### Assignment
Two lines mark the range in the entries below: the one holding "You are a computer-use agent. The" and the one holding "Instruction: Go back using the back arrow". Set down those two and all lines between them, exactly.

### Extracted data

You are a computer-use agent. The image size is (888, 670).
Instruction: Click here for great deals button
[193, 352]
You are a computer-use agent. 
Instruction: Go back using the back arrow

* * *

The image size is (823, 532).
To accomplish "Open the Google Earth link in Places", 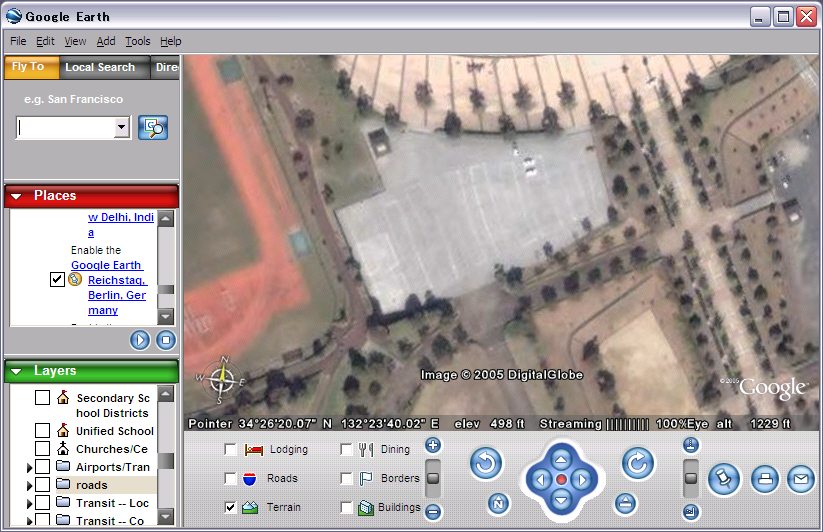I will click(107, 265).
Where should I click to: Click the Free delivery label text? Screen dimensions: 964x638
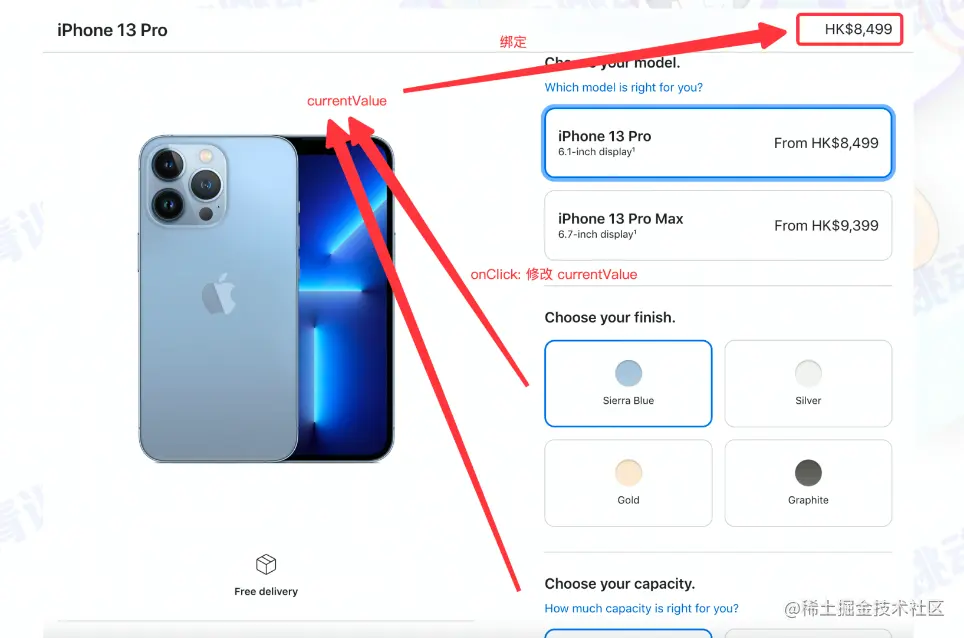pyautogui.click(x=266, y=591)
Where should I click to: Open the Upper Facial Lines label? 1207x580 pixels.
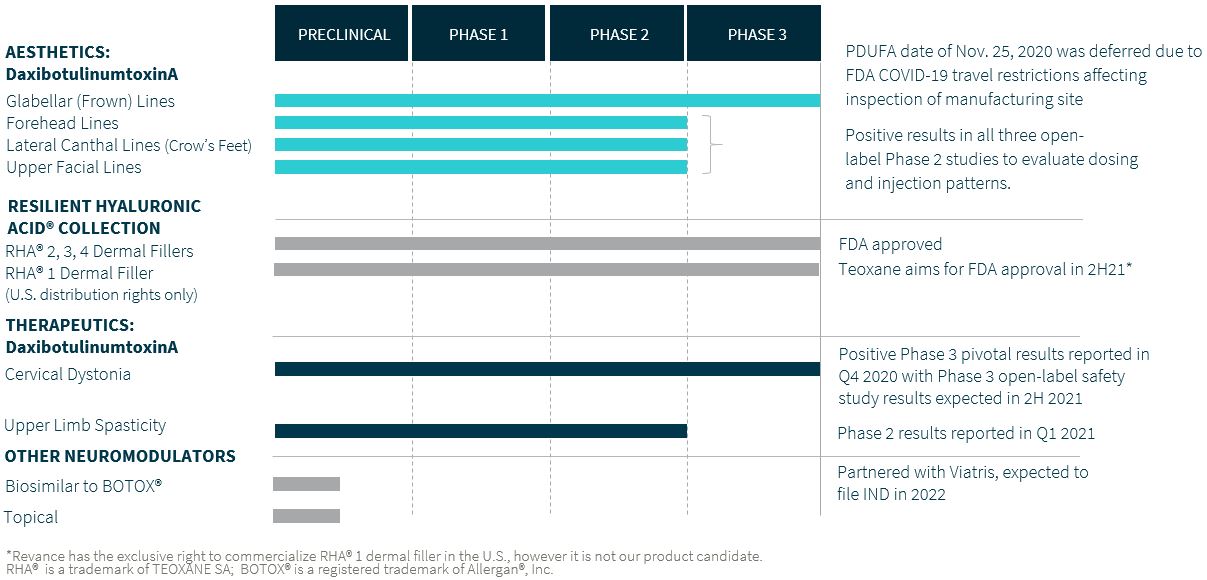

### Solution to the exercise
You are a computer-use agent. The image size is (888, 670).
Instruction: Click here for great deals button
[193, 352]
You are a computer-use agent. 
Instruction: Go back using the back arrow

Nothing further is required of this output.